I took some time over the holidays to build a couple of boxes as Christmas gifts

Red Oak with Spalted maple lid:






and the 2nd is Jatoba, again with a spalted maple lid:






Cheers
Mike


----------



## theHullTurn (Jan 4, 2010)

I love them! Great work!


----------



## YouthMinisterDan (Jan 4, 2010)

Those are nice...I want to make something similar to that for my daughter.


----------



## marter1229 (Jan 4, 2010)

Great boxes!
Terry


----------



## johnnycnc (Jan 4, 2010)

Both very nice, whoever got those, got a special gift!


----------



## Glenn McCullough (Jan 4, 2010)

nice, real nice!


----------



## nava1uni (Jan 5, 2010)

Beautiful boxes.  I really like the wedges in the corners.


----------



## rjwolfe3 (Jan 5, 2010)

Mike those are awesome. My wife saw the first one when you showed it me and guess what I have to do now, lol!


----------



## gvanweerd (Jan 5, 2010)

Very Nice!


----------



## mickr (Jan 5, 2010)

The top material is very pretty & I like your splines


----------



## Jgrden (Jan 8, 2010)

Beautiful Mike. I have a "thing" for boxes.

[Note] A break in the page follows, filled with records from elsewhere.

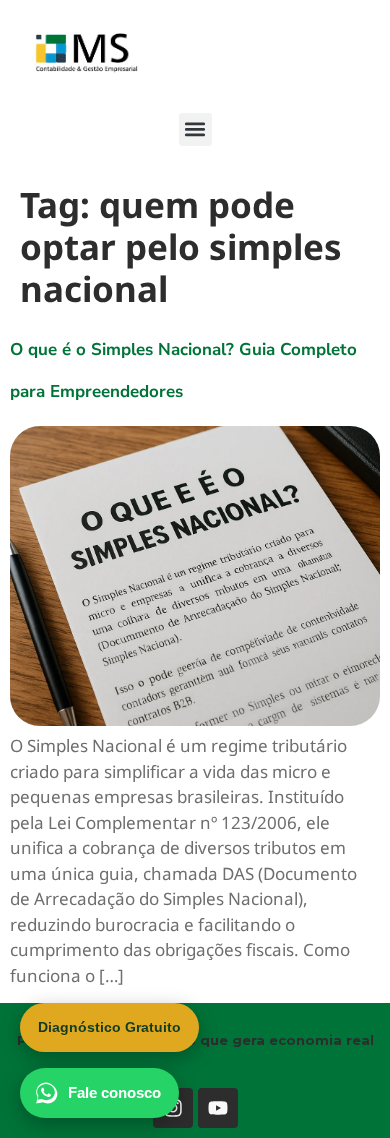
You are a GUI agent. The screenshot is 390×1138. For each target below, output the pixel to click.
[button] (195, 129)
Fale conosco (114, 1092)
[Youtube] (218, 1108)
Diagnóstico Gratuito (109, 1027)
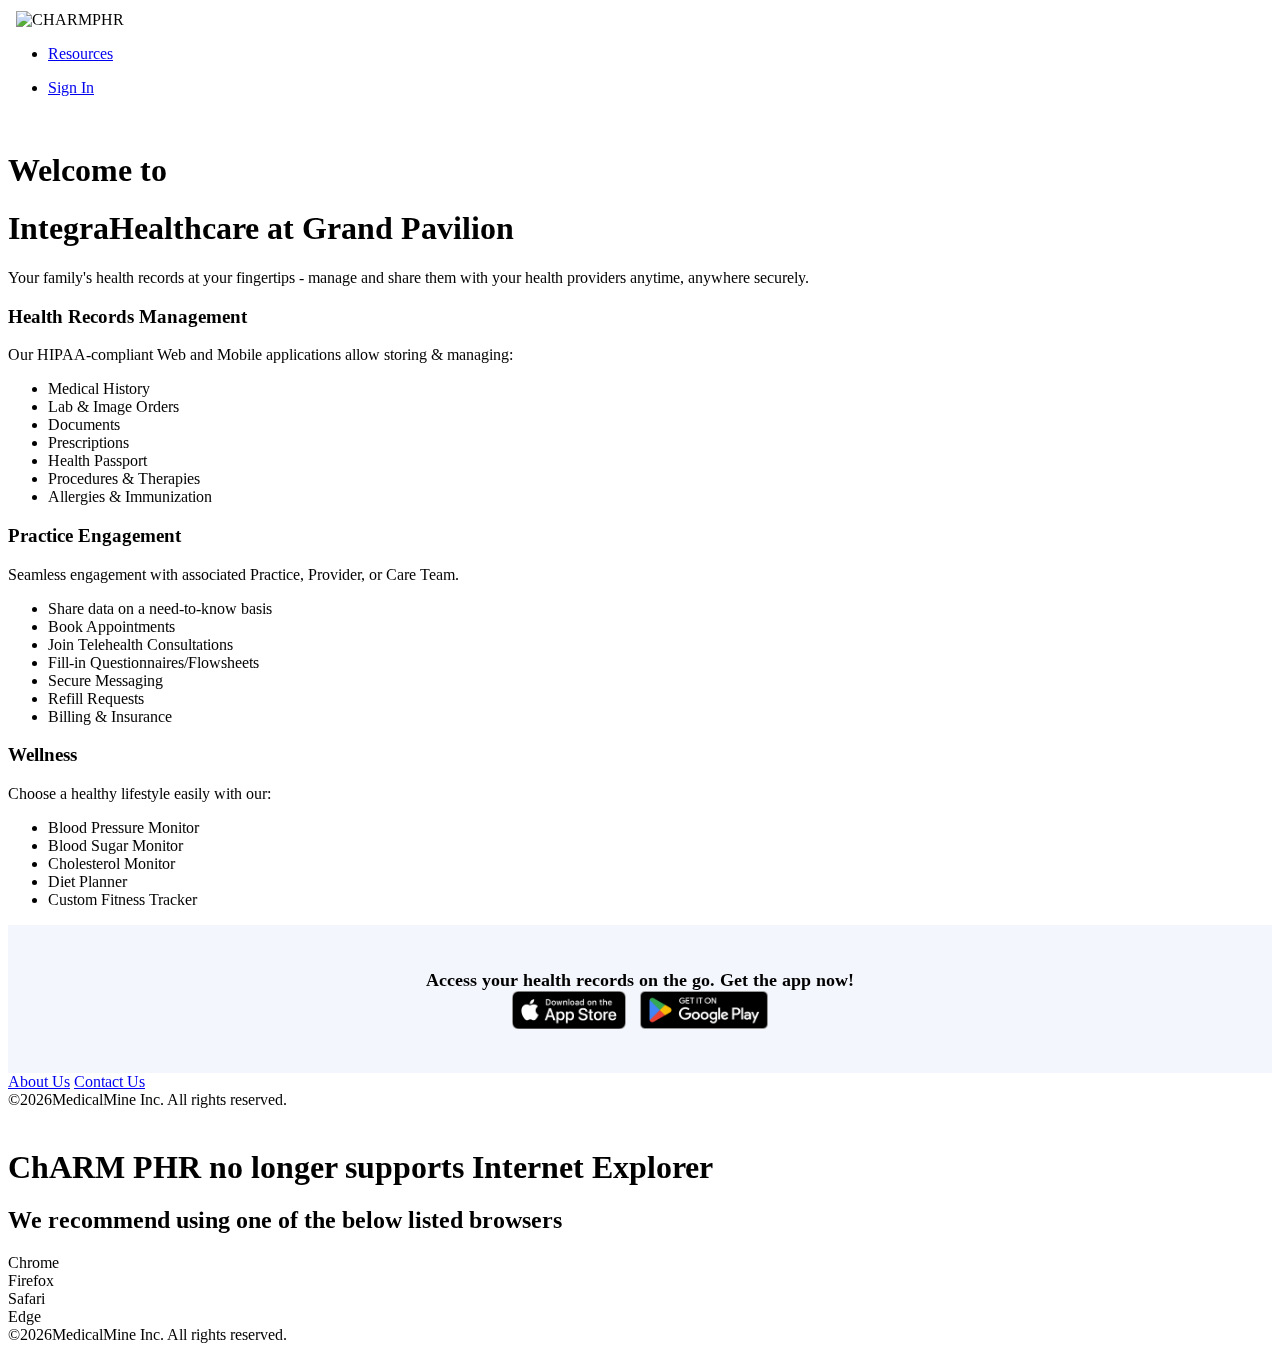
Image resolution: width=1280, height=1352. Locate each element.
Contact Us (109, 1081)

Don't build them, just admire them.


----------



## dustmaker (Jan 8, 2010)

Your work is top shelf.  Congrats on an excellent build.  Those are quite nice!


----------



## jbostian (Jan 8, 2010)

Great looking boxes.

Jamie


----------



## Rcd567 (Jan 10, 2010)

very nice, I could never do something like that.


----------



## khogan16 (Jan 10, 2010)

They look really nice, you did a great job and should be proud of them.


----------



## Mrs Rojo22 (Jan 29, 2010)

Nice!

Robin


----------



## Rfturner (Jan 29, 2010)

*Boxes*

The Boxes look great unfortunatly I can't make boxes right now because of lack of equipment:frown:, But I love to make them, good job


----------